Daekyung O&T is top player in animal oil sector for feeds. It is also engaged in exports and imports of oil and fat, vegetable oil refining, animal oil and fat rendering, and recoverable oil production.

Under the ownership of STIC Investments since 2017, Daekyung O&T carried out business overhaul and transformed into an environmentally-friendly energy company amid growing emphasis on green sector.

The company focused on bio diesel sector that is considered an alternative to fossil diesel fuel. It began to produce reusable raw materials by refining slaughtered by-products and waste edible oil that were all thrown away in the past.
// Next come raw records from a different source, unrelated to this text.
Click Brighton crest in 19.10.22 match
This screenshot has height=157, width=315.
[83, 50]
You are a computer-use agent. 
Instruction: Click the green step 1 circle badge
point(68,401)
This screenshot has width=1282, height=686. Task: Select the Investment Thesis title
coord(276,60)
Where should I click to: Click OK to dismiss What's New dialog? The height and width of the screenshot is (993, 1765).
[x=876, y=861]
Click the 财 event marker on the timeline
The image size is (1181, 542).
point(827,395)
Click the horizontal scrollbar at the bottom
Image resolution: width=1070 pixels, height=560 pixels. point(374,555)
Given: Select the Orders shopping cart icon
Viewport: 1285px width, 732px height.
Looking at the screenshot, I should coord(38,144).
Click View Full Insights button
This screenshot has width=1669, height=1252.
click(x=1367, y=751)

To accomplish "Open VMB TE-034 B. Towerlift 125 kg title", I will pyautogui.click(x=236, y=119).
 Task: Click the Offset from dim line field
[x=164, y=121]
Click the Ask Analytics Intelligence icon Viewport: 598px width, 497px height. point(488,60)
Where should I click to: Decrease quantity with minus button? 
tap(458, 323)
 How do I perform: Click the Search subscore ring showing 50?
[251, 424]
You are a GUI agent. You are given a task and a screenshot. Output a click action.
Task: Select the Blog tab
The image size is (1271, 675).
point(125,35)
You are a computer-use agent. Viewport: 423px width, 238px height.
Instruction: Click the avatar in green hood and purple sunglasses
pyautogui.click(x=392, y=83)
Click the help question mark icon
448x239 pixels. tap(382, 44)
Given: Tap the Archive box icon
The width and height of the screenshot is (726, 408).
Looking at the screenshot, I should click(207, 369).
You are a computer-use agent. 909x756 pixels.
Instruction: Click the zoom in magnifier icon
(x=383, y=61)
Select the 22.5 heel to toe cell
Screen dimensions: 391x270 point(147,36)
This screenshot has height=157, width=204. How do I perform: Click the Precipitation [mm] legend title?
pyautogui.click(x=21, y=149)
Daekyung O&T commands about 50 percent in Korea¡¯s bio diesel market.

Potential buyers are reviewing acquisition to enhance ESG portfolio in line with global trend. Companies at home and abroad are establishing long-term plans to reach carbon neutral goal, said an unnamed industry official, and demand for businesses Daekyung O&T are engaged in is projected to surge mid to long term.

According to Financial Supervisory Service data, last year, Daekyung O&T raised 16.5 billion won ($13.9 million) in operating income, up 300 percent from a year ago, on sales of 331.4 billion won, up 28 percent. Its cash flow also jumped 17 times from 1.5 billion won to 25.1 billion won over the same period.

Its earnings before interest, taxes, depreciation, and amortization (EBITDA) this year is estimated to reach 45 billion won.

Most of the oil refiners are interested in the sale, said another industry official who asked to be unnamed. STIC Investments has deemed it is the best time to cash out amid ESG emphasis.